Entretien et restauration d'un cours d'eau : les limites du raisonable

Le cours d'eau n'est pas une entité isolée, c'est un milieu à plusieurs dimensions qui évolue en continu. Ce que l'on observe au niveau du lit mineur constitue la résultante d'inter-actions qui se situent au niveau du bassin versant et des écoulements artificiels dans les parties urbanisées. Le volume d'eau variera au cours des saisons ou des années en fonction de l'intervention humaine.

Mais dans un village comme le notre, situé au fond d'une vallée, au confluent de plusieurs talwegs (vallées sèches), la préoccupation principale est la lutte contre les inondations. Nous aborderons les divers problèmes séquentiellement.

Quel est le vrai tracé de l'Aubette ?

Il existe sur le tracé de l'Aubette un contentieux diffus, car selon certaines sources le cours aurait été dévié en des temps relativement récents. En effet, selon un acte faisant partie de la propriété actuelle du Moulin des Champs, il existe un droit d'eau car vers le milieu du 19ème siècle, le moulin produisait de l'électricité pour la commune. La présence d'un lieu-dit sur les fonds cartographiques et les documents anciens témoignent de la présence d'un "moulin des champs" au moins jusqu'au 14ème siècle. Qui dit moulin, dit forcément bief pour l'alimenter.

L'affirmation qu'il serait possible, voire utile de remettre l'Aubette dans son "vrai" lit, est totalement infondée. Ceci n'enlève rien à l'utilité de la création d'un fossé de décharge, alimentées par ouverture de vannes "automatiques". Le cadastre napoléonnien présente les deux tracés (le bief et le fossé), mais sur la carte d'intendance c'est le bief qui est clairement bordé d'arbres. D'ailleurs il existe bien deux ponts en pierre, rue de Chantereine.

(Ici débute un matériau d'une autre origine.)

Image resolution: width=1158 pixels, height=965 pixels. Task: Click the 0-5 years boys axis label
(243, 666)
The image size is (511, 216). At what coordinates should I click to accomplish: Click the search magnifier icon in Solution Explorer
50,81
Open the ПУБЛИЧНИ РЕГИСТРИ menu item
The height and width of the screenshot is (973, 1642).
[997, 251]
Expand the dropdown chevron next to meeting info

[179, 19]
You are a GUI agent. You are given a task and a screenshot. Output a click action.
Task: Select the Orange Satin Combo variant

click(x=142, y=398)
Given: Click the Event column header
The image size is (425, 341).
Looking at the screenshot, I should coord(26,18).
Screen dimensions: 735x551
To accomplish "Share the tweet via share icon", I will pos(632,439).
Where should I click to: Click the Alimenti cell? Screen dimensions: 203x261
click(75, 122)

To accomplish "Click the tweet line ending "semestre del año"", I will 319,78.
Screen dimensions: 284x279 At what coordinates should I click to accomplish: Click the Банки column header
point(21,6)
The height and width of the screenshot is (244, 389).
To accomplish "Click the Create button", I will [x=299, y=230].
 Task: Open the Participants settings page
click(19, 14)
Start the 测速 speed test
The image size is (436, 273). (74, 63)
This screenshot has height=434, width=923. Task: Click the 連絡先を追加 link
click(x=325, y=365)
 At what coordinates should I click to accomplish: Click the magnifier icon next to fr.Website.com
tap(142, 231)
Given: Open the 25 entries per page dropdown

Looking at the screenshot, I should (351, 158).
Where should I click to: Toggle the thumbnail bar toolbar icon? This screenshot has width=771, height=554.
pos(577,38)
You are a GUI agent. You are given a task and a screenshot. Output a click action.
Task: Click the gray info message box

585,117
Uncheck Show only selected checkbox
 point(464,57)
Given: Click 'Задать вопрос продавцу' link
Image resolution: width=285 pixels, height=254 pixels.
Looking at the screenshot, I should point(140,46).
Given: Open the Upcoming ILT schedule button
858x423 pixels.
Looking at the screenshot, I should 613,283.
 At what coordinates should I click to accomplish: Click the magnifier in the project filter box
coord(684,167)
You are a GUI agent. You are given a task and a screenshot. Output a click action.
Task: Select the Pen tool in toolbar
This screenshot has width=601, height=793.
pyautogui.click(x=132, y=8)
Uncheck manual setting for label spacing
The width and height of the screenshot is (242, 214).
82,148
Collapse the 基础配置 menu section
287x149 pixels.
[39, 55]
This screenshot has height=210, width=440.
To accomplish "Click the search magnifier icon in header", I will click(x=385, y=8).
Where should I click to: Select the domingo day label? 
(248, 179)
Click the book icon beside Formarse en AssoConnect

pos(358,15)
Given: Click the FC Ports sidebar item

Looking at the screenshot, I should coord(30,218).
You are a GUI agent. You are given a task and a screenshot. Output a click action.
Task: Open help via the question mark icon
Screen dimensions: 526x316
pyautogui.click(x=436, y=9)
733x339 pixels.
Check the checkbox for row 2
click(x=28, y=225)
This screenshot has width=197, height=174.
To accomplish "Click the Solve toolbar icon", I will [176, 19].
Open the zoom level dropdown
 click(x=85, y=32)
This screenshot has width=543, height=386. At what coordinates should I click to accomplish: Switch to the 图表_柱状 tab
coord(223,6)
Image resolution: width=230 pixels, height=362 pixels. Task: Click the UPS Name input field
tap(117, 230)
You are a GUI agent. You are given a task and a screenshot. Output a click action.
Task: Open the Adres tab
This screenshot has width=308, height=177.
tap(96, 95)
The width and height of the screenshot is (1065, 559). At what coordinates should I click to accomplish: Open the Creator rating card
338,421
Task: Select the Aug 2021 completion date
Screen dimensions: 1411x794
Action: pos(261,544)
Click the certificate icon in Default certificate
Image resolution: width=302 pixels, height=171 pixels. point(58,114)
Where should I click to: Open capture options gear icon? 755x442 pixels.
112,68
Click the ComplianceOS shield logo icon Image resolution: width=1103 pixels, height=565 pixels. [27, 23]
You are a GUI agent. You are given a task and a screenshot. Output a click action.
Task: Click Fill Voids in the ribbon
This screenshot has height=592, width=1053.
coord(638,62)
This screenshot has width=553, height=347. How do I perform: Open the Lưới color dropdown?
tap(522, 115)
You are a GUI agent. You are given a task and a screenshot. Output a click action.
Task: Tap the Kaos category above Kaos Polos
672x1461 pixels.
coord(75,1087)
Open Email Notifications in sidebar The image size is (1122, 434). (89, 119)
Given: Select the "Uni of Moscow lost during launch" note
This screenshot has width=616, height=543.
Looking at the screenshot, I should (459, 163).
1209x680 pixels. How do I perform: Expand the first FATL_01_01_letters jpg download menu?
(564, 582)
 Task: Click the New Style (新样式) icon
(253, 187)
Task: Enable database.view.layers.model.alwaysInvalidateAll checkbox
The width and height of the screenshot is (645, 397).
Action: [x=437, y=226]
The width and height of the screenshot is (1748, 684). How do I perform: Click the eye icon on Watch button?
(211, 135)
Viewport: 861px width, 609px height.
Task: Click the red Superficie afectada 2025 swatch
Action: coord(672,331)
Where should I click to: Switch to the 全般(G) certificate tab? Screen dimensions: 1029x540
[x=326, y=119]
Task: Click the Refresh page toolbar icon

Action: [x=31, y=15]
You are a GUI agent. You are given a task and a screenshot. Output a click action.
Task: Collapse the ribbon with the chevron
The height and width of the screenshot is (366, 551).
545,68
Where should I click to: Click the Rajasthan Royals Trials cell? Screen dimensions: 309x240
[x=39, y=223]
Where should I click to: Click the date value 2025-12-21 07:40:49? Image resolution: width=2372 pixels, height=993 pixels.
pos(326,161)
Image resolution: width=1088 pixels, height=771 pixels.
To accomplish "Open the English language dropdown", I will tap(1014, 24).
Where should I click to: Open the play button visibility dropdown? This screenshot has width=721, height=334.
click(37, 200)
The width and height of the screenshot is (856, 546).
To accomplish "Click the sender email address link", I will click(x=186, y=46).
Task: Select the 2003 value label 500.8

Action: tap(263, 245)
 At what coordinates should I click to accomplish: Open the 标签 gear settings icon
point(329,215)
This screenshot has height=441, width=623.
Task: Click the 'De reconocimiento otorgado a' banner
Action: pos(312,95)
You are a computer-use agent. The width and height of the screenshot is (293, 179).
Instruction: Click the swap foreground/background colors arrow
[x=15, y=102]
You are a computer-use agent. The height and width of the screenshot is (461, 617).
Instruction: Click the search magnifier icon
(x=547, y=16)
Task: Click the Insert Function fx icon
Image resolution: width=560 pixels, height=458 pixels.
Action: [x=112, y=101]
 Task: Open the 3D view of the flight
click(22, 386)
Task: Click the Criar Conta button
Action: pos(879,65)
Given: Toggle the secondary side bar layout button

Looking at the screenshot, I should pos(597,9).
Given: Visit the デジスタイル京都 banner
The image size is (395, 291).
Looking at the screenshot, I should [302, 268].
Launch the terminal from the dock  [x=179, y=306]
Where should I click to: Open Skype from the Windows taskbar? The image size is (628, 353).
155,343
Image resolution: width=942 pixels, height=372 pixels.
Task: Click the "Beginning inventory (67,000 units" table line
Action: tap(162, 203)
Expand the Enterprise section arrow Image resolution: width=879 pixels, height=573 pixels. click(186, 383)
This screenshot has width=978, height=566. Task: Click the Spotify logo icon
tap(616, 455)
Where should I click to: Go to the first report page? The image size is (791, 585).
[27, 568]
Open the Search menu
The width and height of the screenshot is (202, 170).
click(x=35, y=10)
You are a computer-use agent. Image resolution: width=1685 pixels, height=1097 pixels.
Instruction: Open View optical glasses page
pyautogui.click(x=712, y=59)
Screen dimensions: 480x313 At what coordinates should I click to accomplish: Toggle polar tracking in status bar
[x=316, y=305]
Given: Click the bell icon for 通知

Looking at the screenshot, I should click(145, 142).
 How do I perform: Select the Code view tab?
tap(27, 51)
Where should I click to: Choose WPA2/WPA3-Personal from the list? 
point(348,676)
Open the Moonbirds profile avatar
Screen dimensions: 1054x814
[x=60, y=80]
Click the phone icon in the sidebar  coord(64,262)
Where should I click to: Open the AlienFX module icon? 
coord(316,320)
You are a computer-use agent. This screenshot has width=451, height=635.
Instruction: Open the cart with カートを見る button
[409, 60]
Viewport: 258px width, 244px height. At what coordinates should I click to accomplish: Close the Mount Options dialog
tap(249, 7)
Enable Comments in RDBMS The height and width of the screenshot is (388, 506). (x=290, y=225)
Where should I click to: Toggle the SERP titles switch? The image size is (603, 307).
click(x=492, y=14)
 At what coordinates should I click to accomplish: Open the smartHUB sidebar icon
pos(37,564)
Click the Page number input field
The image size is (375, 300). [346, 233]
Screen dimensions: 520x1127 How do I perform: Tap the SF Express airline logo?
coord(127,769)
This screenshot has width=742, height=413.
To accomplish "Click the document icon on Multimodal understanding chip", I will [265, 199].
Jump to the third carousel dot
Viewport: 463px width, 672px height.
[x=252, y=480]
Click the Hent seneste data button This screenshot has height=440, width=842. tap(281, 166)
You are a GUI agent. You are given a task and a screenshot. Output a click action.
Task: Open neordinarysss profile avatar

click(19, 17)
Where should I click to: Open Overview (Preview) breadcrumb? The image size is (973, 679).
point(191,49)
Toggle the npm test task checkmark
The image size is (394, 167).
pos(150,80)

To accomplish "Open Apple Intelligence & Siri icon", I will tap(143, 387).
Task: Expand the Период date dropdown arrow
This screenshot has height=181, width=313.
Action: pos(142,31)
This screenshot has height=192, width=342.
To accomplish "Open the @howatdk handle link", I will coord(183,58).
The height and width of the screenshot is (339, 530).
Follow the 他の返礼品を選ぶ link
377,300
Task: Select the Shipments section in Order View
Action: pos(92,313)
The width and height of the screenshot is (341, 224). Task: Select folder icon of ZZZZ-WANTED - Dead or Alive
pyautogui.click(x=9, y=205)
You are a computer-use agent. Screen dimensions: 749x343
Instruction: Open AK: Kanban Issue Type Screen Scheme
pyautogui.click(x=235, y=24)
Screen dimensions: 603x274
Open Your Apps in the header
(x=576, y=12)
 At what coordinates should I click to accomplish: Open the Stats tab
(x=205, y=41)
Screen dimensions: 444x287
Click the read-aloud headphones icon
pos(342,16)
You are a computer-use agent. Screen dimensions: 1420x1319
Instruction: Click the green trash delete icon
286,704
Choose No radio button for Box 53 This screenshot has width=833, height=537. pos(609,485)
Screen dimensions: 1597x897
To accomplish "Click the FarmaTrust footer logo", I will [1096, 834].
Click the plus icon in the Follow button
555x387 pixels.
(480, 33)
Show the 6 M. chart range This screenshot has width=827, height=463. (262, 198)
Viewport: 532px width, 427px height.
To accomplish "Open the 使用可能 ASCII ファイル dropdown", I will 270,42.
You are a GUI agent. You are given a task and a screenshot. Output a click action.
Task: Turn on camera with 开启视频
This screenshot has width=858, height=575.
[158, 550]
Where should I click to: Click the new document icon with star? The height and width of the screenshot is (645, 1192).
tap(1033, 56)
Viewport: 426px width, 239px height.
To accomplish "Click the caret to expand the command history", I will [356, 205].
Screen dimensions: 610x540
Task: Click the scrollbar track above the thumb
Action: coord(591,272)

Modification du lit, modification du débit

Les anciens se souviennent d'un cours d'eau plus profond, contenant plus d'eau. On oublie que le pompage au niveau de la source de la Douai pour alimenter en eau potable de nombreux villages a fait baisser ce niveau de façon significative. La rupture de la digue de l'étang au bout du chemin des Groseillers représente un autre point fort de la mémoire collective. Le ru s'est envasé et plus rien n'a été comme avant. Il est probable que les causes sont multiples pour arriver à la situation actuelle qui, de l'aveux de tous, n'est pas satisfaisantes. Nous nous garderons ici de proposer des solutions qui sont forcément du ressort des professionnels et des administartions compétentes. Le PNR édite une brochure "Entretien des cours d'eau", la Fédération de Pêche met à disposition de nombreux ouvrages (exemple de fiche) et réalise des opérations de conseil (voir aussi la visite des aménagements piscicoles le long de la Viosne).

L'état des lieux : irresponsabilité et arbitraire

L'Aubette, même s'il s'agit d'un bief, est classé cours d'eau de 2ème catégorie. Les parties qui traversent les propriétés privées sont soumises à des textes. Il y a obligation d'entretien mais après demande d'autorisation auprès de la Police des Eaux, un message que la Mairie a du mal à relayer. Les exemples de travaux en totale infraction par rapport à la réglementation ne manquent pas. Nous plaidons ici pour une concertation et une action d'information vis à vis des riverains pour prévenir au moins les actions les plus dommageables : curage sauvage, traitement des berges et du lit mineur avec des désherbants, bétonnage des berges.